### SELECTED EXCERPT
Thank you Atze for a well-written description.
I think there might be a couple of typos there?
(c, r'') = decomp r x -- rhs s/b: decomp r' x ??
extendUnique :: (..., l :\r ) => ... -- s/b: r :\ l ??
Your "motivation" example is hard to follow without knowing what `decomp` does. (IOW, it is not showing me a motivation ;-)
I'm puzzled by this in the implementation notes 4.2 Records: "Here we see that a record is actually just a map from string to the sequence of values. Notice that it is a sequence of values and not a single value, because the record may contain duplicate labels."
It sounds like there's an overhead in being able to support duplicate labels (even if I don't want duplicates in my records)? Is there a performance penalty at run-time with extending/prepending and restricting/pretruncating, to keep the invariant re the i-th value?

### TASK REQUIREMENTS
(a) Reproduce the portion of the reply about the decomp proposal that opens with the words containing "I think there" and closes with "the i-th value?", matching it character for character.
(b) Extend the reply about the decomp proposal with its next passage, starting right after its final sentence.
The lines have no connection to the reply about the decomp proposal.

### DATA EXTRACT

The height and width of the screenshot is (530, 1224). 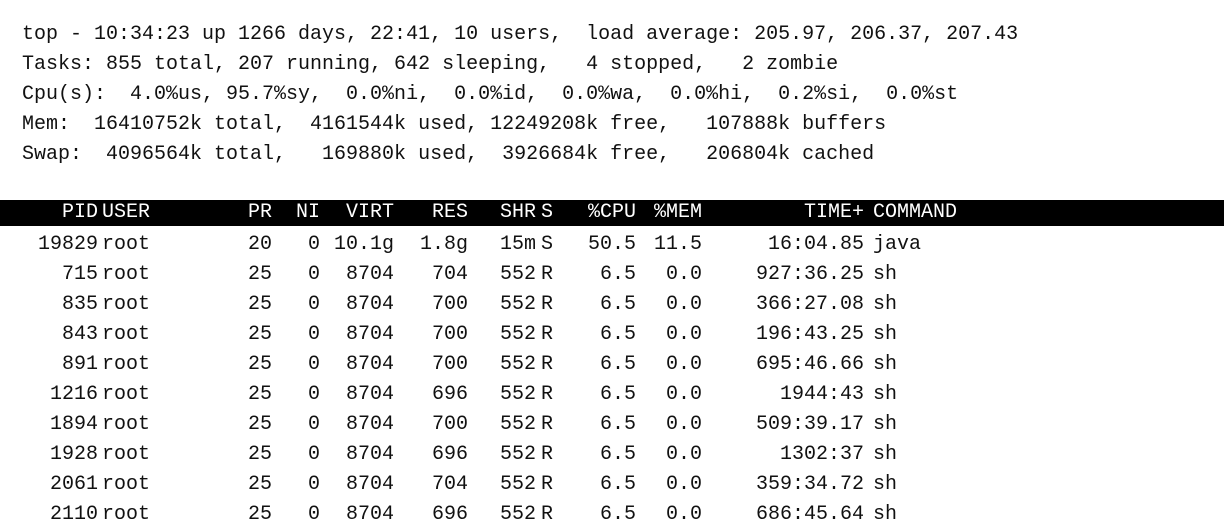 I want to click on process-row: 1894 root 25 0 8704 700 552 R 6.5 0.0 509:39.17 sh, so click(x=612, y=425).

### RESPONSES PER TASK
(a)
I think there might be a couple of typos there?
(c, r'') = decomp r x -- rhs s/b: decomp r' x ??
extendUnique :: (..., l :\r ) => ... -- s/b: r :\ l ??
Your "motivation" example is hard to follow without knowing what `decomp` does. (IOW, it is not showing me a motivation ;-)
I'm puzzled by this in the implementation notes 4.2 Records: "Here we see that a record is actually just a map from string to the sequence of values. Notice that it is a sequence of values and not a single value, because the record may contain duplicate labels."
It sounds like there's an overhead in being able to support duplicate labels (even if I don't want duplicates in my records)? Is there a performance penalty at run-time with extending/prepending and restricting/pretruncating, to keep the invariant re the i-th value?

(b)
Leijen allowed duplicate labels to make a virtue of necessity IMO. There has not been an extensible records proposal before or since for duplicate labels. (TRex certainly didn't do it.) His 'necessity' was ease of implementation. This sequence of values stuff seems to make a more difficult implementation for the sake of providing a 'feature' that nobody's asked for(?)
There's one 'advanced feature' of extensible records that I'd be interested in: merging records by label, as is done for 'Natural Join'.
a row with labels {x, y, z} merge labels {y, z, w} returns a Maybe row with {x, y, z, w} providing the types paired with y and z are the same and the values are the same (otherwise return Nothing)
It's absolutely essential _not_ to duplicate labels in this case.